Gilli Sinclair, health services manager at the Auckland City Mission’s Calder Centre (Photo: Supplied)

In one transitional housing location, James Liston, homeless people are around for about 12 weeks. The Calder Centre is taking advantage of this to get out of the mission buildings and give health assessments. “Even if we don’t see them after this, we’ve had 12 weeks to work with them and it’s really nice,” says Sinclair.

Those who access the Calder Centre generally, she says, come in around four or five times as often as a standard patient would. “The Auckland PHO is great and every time they can help us, they do. It’s still a government process and the trouble is for a lot of our street whānau it’s never been a good mix; they’ve never found a system that does work for them, so with our outreach we hope it works a bit more.”

Funding from Southern Cross means the centre can do things differently. Moving outside into the comfort zones of their patients means the people they see are less afraid of losing time and money on a doctor’s visit. 

“If you’re homeless there’s still bills to pay,” says Sinclair. “Health isn’t high on people’s agenda.” It’s a hard choice, but immediate needs often outweigh a medical itch that’s been tolerated for months, she says. “Why would you get that leg ulcer that you’ve had for the last three months checked when you could go and get something nice to eat?” The Calder Centre costs $2 per week, which means the patients are never slapped with a big bill. 

Pope says there’s always more than meets the eye when it comes to homeless health. “People say, ‘she keeps missing her appointments’, and the reason is she’s a grandma who has 12 mokopuna and she has to look after them. We judge, saying ‘she can’t even look after herself’, but there’s a lot more going on.”

Moving forward, Pope and Sinclair would like to continue to scale up and serve these hard-to-reach people. “I would love to have a van where we could take a key worker and a nurse out to see people on the street,” says Sinclair. “The more resourcing we have, the more we can go out and access the harder-to-find group.”

Auckland City Mission volunteers bring out parcels of food for families (Photo: Phil Walter/Getty Images)

The Calder Centre has around 1,700 enrolled patients, but they’d like more – about 3,000. The most recent count puts Auckland’s homeless population at around 20,000. While Covid-19 lockdowns took many off the street, they’ve since drifted back. “Homeless doesn’t necessarily mean sleeping on the street,” says Pope. “There’s cars, there’s couch surfing, there’s ‘I just don’t have anywhere permanent to live right now so I’m staying with friends,’ there’s a lot of different types.” 

Sinclair believes everyone is just a couple of accidents away from being homeless. “You make a mistake here, your life deteriorates, you lose your job,” she says. “Covid-19 was a prime example of that. We’re all this close to losing our jobs, really.”

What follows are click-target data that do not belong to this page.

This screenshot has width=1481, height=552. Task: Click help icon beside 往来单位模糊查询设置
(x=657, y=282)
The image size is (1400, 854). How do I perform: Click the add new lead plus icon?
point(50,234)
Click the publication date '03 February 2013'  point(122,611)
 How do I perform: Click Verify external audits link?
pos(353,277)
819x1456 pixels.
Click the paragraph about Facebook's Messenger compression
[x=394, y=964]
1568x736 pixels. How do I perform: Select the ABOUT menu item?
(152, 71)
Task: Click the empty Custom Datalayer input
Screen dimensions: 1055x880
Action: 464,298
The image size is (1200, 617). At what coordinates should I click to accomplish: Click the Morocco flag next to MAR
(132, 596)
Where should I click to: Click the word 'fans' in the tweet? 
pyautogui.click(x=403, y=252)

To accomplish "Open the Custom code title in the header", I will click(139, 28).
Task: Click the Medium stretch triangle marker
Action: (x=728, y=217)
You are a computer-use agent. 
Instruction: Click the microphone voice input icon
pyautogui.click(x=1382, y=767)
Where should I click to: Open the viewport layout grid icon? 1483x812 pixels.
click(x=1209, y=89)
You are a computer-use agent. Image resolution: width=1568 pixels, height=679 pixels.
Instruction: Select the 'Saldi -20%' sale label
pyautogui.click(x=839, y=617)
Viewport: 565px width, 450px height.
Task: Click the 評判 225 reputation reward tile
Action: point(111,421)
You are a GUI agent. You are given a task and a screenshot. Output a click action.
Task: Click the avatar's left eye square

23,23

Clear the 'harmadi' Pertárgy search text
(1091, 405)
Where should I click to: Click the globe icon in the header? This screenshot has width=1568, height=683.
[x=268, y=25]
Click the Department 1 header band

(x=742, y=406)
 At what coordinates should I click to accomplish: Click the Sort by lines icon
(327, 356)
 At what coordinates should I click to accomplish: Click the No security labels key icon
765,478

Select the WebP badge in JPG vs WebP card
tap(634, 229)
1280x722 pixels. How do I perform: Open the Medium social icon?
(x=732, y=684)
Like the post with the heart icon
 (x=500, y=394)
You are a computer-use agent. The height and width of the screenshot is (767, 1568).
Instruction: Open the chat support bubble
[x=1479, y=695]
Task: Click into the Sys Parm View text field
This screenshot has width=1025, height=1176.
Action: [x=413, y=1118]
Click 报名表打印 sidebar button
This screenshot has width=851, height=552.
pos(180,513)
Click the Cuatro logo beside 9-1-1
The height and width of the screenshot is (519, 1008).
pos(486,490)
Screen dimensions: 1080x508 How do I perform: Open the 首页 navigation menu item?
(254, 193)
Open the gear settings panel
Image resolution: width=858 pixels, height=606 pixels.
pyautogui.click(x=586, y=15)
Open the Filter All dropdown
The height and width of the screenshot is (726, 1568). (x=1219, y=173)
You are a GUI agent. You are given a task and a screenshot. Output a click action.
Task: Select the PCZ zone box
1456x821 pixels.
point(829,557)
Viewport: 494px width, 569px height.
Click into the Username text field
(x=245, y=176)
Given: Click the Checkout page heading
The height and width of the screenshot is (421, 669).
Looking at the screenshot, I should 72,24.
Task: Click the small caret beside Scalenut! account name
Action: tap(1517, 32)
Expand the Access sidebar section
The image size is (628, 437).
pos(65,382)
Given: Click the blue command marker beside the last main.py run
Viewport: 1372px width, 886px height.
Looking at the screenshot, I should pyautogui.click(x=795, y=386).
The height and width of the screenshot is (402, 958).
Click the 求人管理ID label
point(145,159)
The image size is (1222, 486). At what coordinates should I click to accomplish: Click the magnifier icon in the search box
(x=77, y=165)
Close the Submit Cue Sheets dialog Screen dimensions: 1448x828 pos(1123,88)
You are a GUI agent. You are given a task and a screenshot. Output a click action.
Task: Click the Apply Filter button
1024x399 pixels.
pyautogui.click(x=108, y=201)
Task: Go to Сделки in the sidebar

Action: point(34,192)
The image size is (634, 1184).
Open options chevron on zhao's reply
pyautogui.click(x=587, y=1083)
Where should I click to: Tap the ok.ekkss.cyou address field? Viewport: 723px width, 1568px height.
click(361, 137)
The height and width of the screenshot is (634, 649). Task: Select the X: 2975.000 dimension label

In Auckland, those most at risk of becoming homeless are people with mental health issues, drug or alcohol addictions, and people experiencing family violence. “You wouldn’t wake up in the morning and think, ‘I think I’ll leave my comfy home and bed,’” says Gilli. “Nobody says that. It’s a rough set of circumstances.”

She believes a move back to Hobson Street will attract more of those 20,000 people into the mission. In particular, she has high hopes for a potential dental service that would bring even more people and money into the centre. “We’re trying to have a good business model as well as having a kind outreach model,” she says. Ideally, the centre would develop – alongside dental clinics – podiatry clinics, diabetes clinics, and hepatitis C clinics.

When Homeground opens in November, Sinclair and her team will have more nurses and funding than they’ve previously had at Hobson Street. The homeless community will have a hub where more of their needs can be met, and more long-term change can be affected. “It’s lovely,” says Sinclair. “It’s really neat to see homeless people being treated with respect. That’s what this is, really.”